Word cloud is a simple yet powerful visualization technique. It is primarily used to highlight significant textual data points. Word cloud is also known as text cloud or tag cloud. For instance, below is the word cloud created using wiki data on Rio Olympics, 2016.
Altogether, the more frequently a specific word appears in the textual data, the greater prominence is given to that word in the cloud. Hence, the bigness and boldness of a word depend on the frequency of that particular word in the document.
Create your own word cloud!
Want to make your own tag cloud? Let’s do it! Here, we will be using R to convert a source text document into a vibrant word cloud (in fact, with only few lines of code).
- A working RStudio (open source integrated development environment (IDE) for R)
- Source text data
Install the following packages in RStudio:
- tm (a framework for text mining applications within R)
- wordcloud (package for creating pretty word clouds)
- RColorBrewer (provides color schemes for graphics)
Note: To install a package in RStudio, use the following command
After successful installation of the above packages, load these packages into your R script using
Now, we are all set to use the functionality provided by these packages in our script.
To create a word cloud, you need a text document as an input to your R script.
Note: The source text data used in this blog can be downloaded from here.
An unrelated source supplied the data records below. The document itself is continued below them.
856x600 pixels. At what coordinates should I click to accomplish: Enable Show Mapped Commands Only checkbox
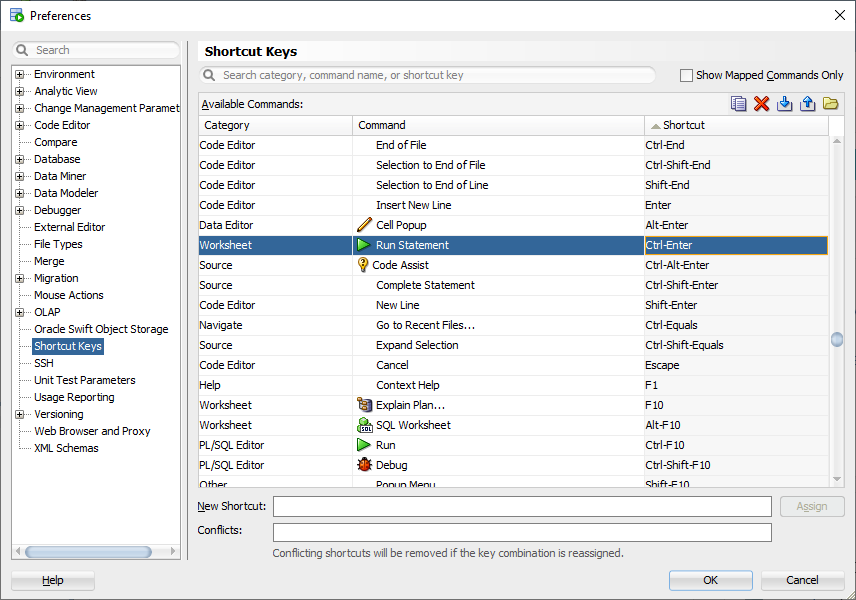tap(686, 75)

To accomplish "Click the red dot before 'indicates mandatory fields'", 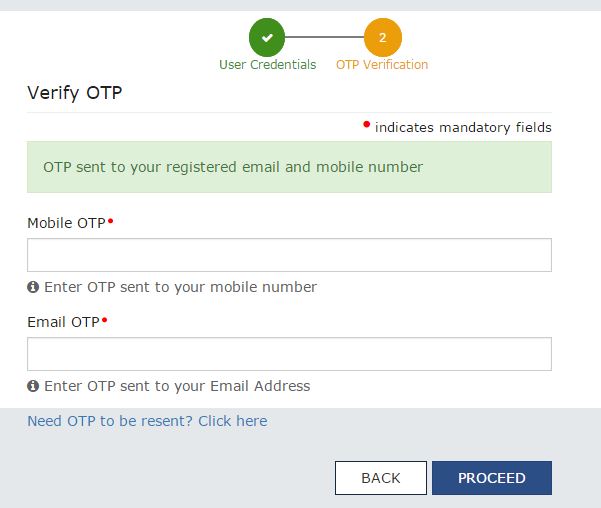I will click(366, 124).
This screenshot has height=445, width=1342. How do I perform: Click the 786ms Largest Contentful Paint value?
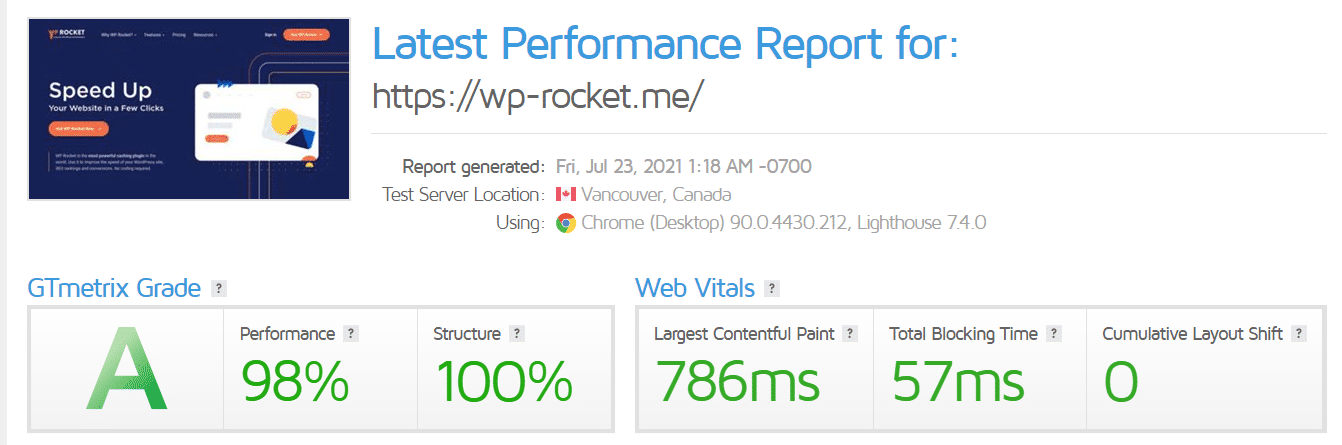[737, 380]
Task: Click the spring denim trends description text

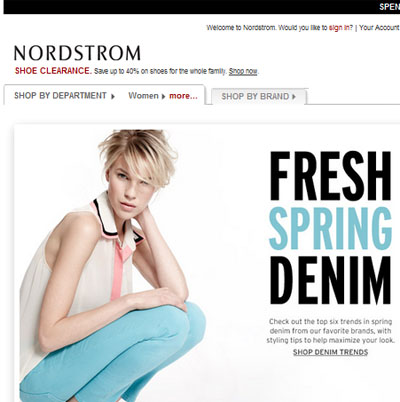Action: (330, 331)
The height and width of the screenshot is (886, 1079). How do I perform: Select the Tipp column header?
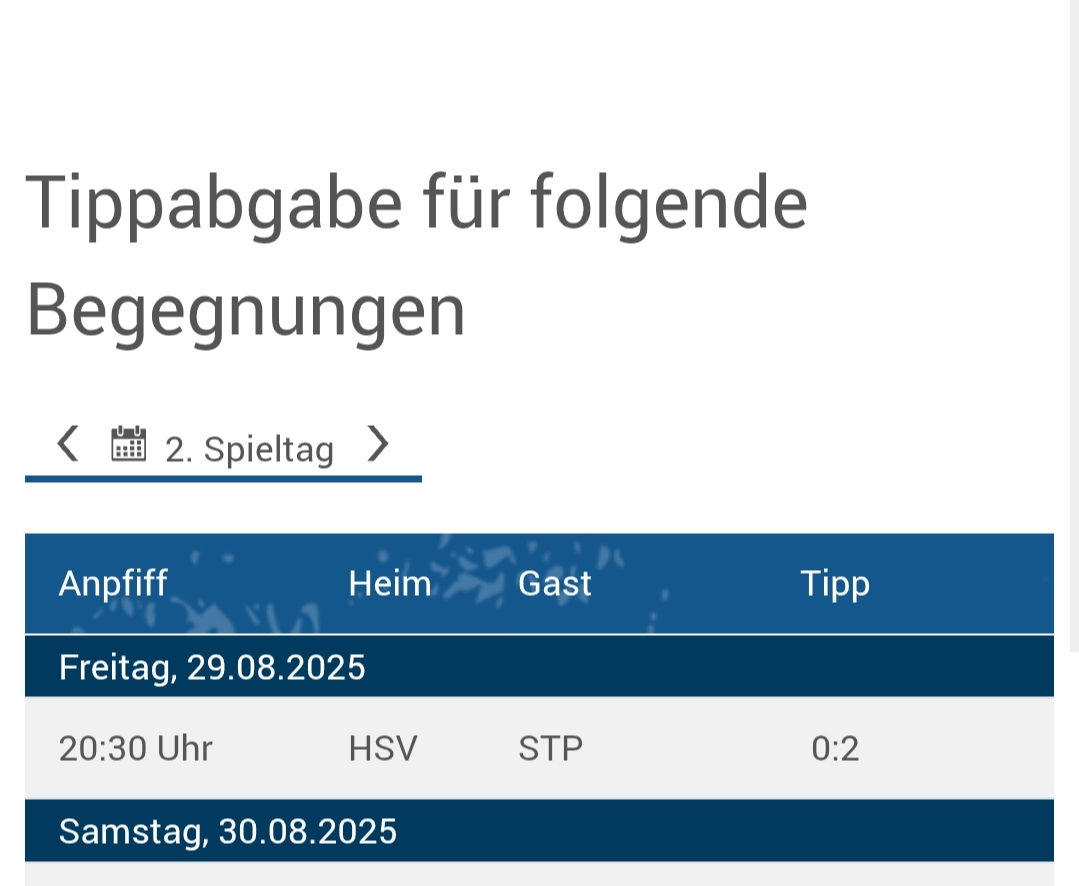click(835, 583)
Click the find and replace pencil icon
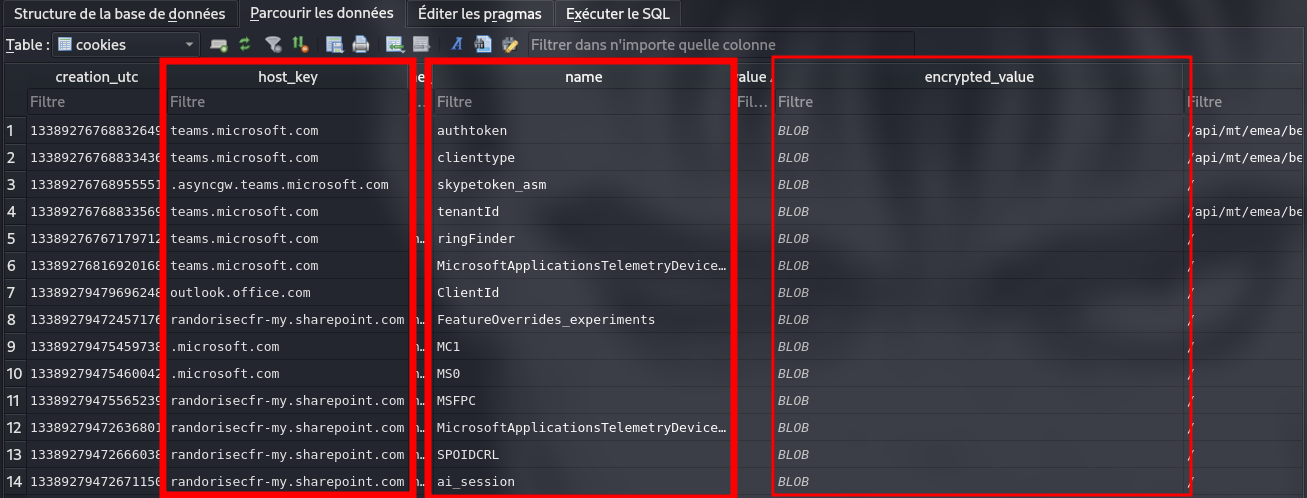 510,45

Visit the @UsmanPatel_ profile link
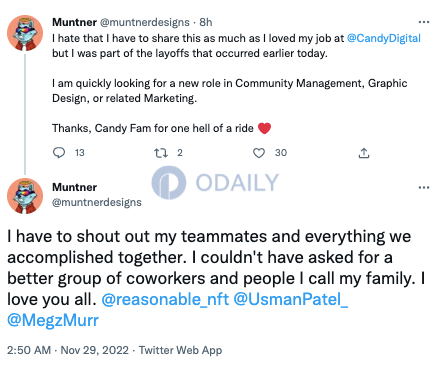291,299
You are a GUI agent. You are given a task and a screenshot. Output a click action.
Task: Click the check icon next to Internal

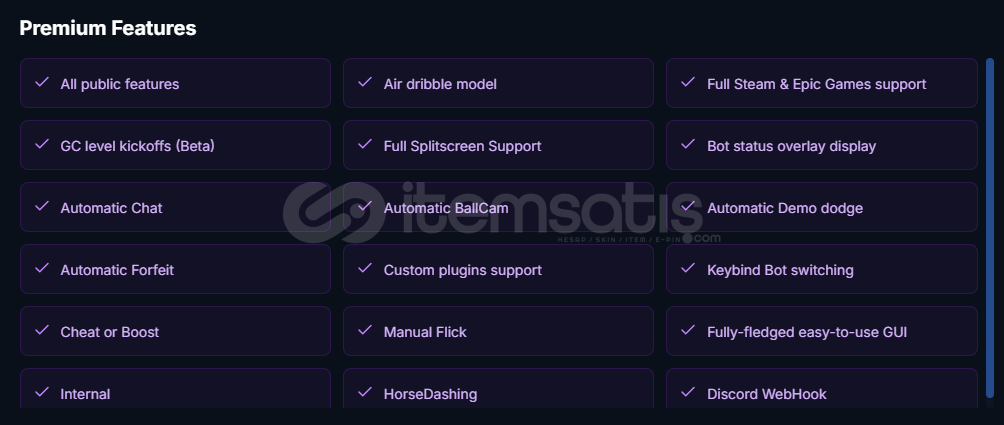click(42, 392)
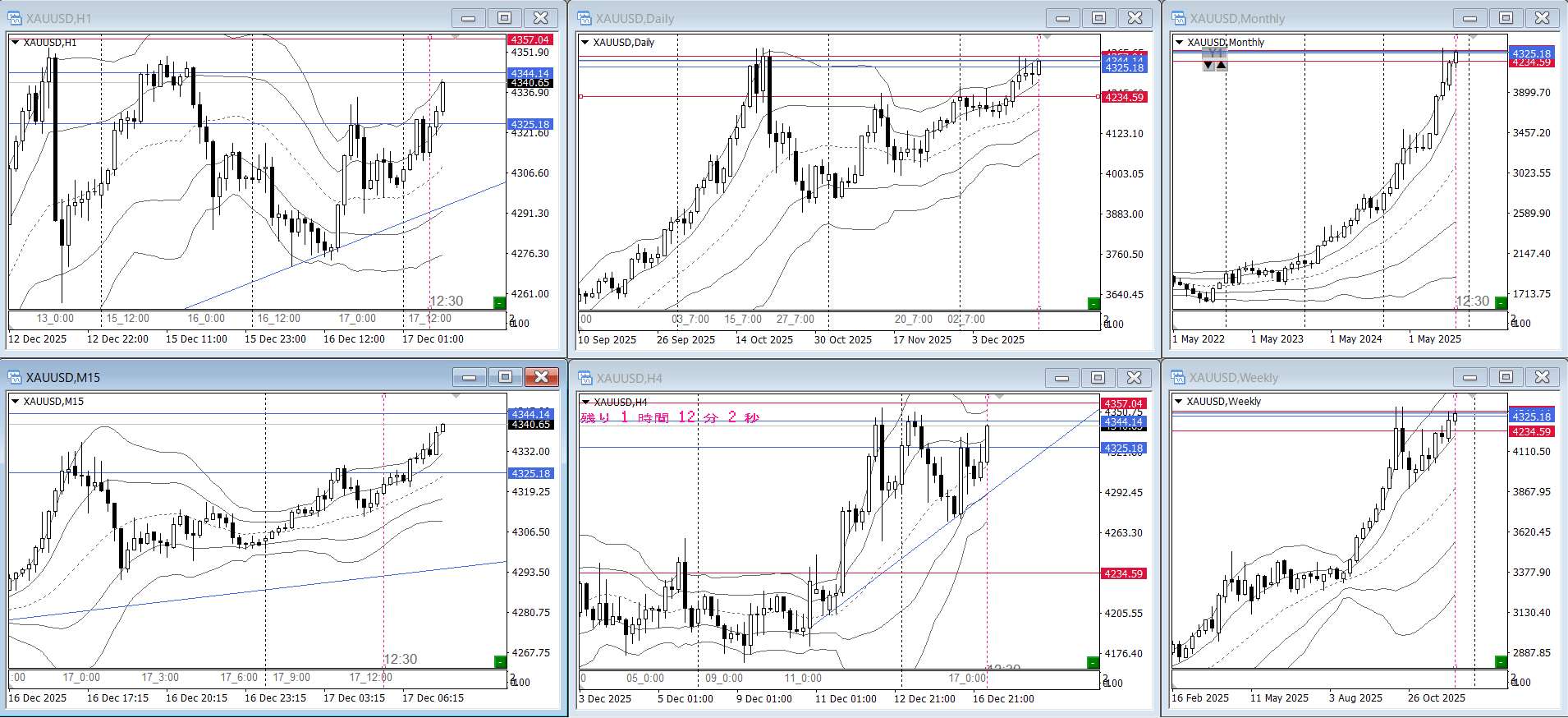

Make it sure that your R script and text file are in the same working directory.
mydata <- readLines(“Rio olympics.txt”)
#This function will read the entire text document line by line into the user defined variable (i.e mydata)
After loading the text data, we need to preprocess it and finally convert it into a plain text. Corpus means list of documents.
We used this class from ‘tm’ to create a corpus from character vectors using ‘VectorSource’ method and passed it to user defined ‘mycorpus’.
mycorpus <- Corpus(VectorSource(mydata))
Once our corpus is ready, we need to preprocess or modify the documents in it, e.g stopword removal, stemming, removing punctuations, numbers, symbols etc.
These transformations are done using tm_map() function which maps a given function to all the elements of corpus.
# write comments for each line
mycorpus <- tm_map(mycorpus,tolower)
mycorpus <- tm_map(mycorpus,removeWords, stopwords(“english”))
mycorpus <- tm_map(mycorpus,removeNumbers)
mycorpus <- tm_map(mycorpus,removePunctuation)
mycorpus <- tm_map(mycorpus,stripWhitespace)
mycorpus <- tm_map(mycorpus, PlainTextDocument)
Done filtering your text document? Great! You are just one step away to create your own word cloud.
The final instance of ‘mycorpus’ is a plain text document without punctuatuions, white space, numbers and stopwords. Perfect condition to create a word cloud!
wordcloud(mycorpus, min.freq=9, colors=brewer.pal(5, “Dark2”))
‘wordcloud()’ method from ‘wordcloud’ package takes the plain text document ( i.e mycorpus) and creates a word cloud based on the minimum threshold frequency of words (here it is 9).
Alternatively, you can create a colorful wordcloud using colors attribute in ‘wordcloud()’ method.
Time to derive some insights
- Firstly, this text document reveals about summer Olympics.
- Secondly, Rio seems to be the hosting city.
- Thirdly, we can say that the document talks about medals, venues and stadiums.
- Since, Brazil is the hosting nation, the document also speaks something about Brazilian Olympic community.
Word cloud reveals the essential by popping brand names, key words etc. to the surface. Moreover, it is engaging and invokes the interest among the audience. In fact, just observing a word cloud gives you overall sense of the text. Lastly, we can say that word cloud is a handy tool for quick visualization.